100 Ways to Beat the Market #3: Figure It Out or Pass, Don’t Guess

A recent article in The New Yorker profiled hedge fund titan Ray Dalio. Dalio’s fund, Bridgewater Associates, is the largest hedge fund in the world.

The article describes a weekly meeting at the fund where fifty or so partners and analysts discuss important economic trends and look for opportunities. Dalio describes it as a “What’s going on in the world?” meeting.

During the meeting profiled, there was a discussion about the Chinese economy. The question arose how a slowdown in the Chinese economy would affect commodity prices. After the co-chief executive gave his opinion, Dalio asked for additional input. An associate jumped in and expressed his view that a slowdown in China could have a major impact on global supply and demand.

Dalio impatiently replied, “Are you going to answer me knowledgeably or are you going to give me a guess?”

The associate said he would give a educated guess. Dalio cautioned him not to and reminded him of his tendency to offer an opinion without doing the careful painstaking work necessary to back it up.

There is a little of this associate in all of us.

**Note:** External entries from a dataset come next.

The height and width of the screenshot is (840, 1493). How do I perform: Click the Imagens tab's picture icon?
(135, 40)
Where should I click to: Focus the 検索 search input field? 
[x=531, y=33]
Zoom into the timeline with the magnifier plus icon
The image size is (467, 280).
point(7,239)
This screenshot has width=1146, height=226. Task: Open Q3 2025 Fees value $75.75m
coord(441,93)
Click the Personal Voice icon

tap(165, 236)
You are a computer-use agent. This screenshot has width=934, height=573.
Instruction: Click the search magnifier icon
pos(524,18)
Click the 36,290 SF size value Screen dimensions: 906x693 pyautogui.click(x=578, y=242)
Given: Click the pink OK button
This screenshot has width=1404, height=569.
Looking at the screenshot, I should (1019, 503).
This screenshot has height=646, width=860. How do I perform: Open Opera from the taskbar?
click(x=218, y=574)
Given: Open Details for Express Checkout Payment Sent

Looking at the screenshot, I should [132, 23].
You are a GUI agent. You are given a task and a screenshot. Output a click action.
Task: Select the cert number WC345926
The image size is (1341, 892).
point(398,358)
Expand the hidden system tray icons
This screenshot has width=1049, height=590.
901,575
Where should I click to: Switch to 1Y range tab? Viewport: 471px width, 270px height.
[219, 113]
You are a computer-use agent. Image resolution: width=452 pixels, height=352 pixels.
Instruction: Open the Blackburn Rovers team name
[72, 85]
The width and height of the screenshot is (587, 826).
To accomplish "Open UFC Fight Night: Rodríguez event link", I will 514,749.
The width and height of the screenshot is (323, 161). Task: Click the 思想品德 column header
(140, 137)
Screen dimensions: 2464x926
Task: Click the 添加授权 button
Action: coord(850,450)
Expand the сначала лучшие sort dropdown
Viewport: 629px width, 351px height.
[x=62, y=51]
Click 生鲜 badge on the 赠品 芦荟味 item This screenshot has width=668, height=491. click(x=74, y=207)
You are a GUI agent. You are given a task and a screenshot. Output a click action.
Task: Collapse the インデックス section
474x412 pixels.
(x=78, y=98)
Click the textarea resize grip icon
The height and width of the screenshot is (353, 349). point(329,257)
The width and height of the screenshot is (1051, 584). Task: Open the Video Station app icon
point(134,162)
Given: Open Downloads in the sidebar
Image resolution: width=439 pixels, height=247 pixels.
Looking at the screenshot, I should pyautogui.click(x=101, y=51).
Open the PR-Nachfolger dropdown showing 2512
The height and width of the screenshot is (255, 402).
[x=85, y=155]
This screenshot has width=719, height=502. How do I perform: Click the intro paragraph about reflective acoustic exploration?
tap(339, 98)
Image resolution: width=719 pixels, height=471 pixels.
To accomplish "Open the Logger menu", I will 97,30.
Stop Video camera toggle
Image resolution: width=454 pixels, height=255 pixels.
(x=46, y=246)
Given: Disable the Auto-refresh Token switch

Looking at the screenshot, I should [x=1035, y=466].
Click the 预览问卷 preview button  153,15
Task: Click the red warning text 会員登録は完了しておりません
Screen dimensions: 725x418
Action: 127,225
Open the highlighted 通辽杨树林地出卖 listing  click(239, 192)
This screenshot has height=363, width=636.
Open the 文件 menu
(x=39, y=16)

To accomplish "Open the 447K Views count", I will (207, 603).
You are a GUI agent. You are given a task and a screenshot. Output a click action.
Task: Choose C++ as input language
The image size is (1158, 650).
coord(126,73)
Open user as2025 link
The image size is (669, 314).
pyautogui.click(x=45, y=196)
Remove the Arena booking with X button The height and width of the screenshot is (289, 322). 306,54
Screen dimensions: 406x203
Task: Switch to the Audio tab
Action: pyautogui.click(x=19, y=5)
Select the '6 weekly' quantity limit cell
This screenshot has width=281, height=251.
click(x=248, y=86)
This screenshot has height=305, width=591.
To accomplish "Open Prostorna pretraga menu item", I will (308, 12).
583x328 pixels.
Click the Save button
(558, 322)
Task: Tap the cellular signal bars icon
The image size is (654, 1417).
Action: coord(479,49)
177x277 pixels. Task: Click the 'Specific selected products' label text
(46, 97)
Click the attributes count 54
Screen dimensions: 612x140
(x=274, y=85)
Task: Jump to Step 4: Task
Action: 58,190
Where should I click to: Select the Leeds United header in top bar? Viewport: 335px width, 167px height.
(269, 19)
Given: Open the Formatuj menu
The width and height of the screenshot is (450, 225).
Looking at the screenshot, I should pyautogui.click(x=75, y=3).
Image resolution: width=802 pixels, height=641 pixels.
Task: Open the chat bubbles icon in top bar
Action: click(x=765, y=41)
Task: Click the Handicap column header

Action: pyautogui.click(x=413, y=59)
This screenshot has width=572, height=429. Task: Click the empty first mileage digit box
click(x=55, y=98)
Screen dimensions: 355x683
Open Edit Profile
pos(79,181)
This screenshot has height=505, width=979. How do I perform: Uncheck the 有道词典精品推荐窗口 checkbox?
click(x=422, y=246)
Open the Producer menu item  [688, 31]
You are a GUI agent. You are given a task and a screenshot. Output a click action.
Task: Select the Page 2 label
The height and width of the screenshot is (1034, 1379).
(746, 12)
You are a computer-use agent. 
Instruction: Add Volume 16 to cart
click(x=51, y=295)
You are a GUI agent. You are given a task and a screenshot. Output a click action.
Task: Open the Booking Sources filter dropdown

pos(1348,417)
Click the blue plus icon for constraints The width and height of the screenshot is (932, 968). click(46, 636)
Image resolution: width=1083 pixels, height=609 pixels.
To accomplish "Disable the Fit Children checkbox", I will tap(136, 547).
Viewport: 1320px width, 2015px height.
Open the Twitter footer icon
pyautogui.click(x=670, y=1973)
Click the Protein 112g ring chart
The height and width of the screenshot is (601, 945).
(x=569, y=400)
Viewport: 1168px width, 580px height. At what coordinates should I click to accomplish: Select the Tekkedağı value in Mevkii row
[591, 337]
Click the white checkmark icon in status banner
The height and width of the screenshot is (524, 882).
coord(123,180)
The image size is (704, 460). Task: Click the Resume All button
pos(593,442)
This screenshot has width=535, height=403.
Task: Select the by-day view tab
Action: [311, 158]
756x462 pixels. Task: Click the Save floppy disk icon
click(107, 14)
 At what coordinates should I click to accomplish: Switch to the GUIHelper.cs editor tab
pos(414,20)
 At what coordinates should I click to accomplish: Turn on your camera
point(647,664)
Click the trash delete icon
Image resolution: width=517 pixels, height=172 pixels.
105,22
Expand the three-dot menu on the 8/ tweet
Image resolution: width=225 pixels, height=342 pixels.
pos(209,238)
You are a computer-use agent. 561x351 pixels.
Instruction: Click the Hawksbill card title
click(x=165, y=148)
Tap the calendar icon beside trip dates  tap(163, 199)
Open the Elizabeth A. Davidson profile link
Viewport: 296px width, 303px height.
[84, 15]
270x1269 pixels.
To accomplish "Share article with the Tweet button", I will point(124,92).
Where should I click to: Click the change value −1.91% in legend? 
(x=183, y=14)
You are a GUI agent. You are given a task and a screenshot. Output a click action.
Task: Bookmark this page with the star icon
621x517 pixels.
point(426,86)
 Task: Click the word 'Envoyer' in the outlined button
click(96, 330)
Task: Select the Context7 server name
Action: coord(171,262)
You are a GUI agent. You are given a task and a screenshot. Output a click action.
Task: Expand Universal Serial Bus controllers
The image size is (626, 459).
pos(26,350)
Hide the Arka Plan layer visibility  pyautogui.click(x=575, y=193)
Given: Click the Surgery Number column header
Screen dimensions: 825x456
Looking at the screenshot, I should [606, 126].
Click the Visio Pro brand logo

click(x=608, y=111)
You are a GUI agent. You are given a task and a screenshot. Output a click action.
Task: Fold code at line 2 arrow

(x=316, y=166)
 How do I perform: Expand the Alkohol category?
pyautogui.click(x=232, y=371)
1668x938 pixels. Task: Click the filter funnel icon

It’s commonplace to throw around opinions in everyday social interactions regarding everything from politics, to sports to business. That’s all well and good, but, when it comes to investing serious money, such sloppy thinking can be costly.

The article states that, “Eventually, the young employee said that he would go away and do some careful calculations.”

If you want to beat the market, don’t satisfy yourself with educated guesses. Do your own work. If you can’t figure it out, move on. Once in awhile you’ll find something and, if you’ve done your own “careful calculations”, you’ll have the conviction to make a meaningful purchase.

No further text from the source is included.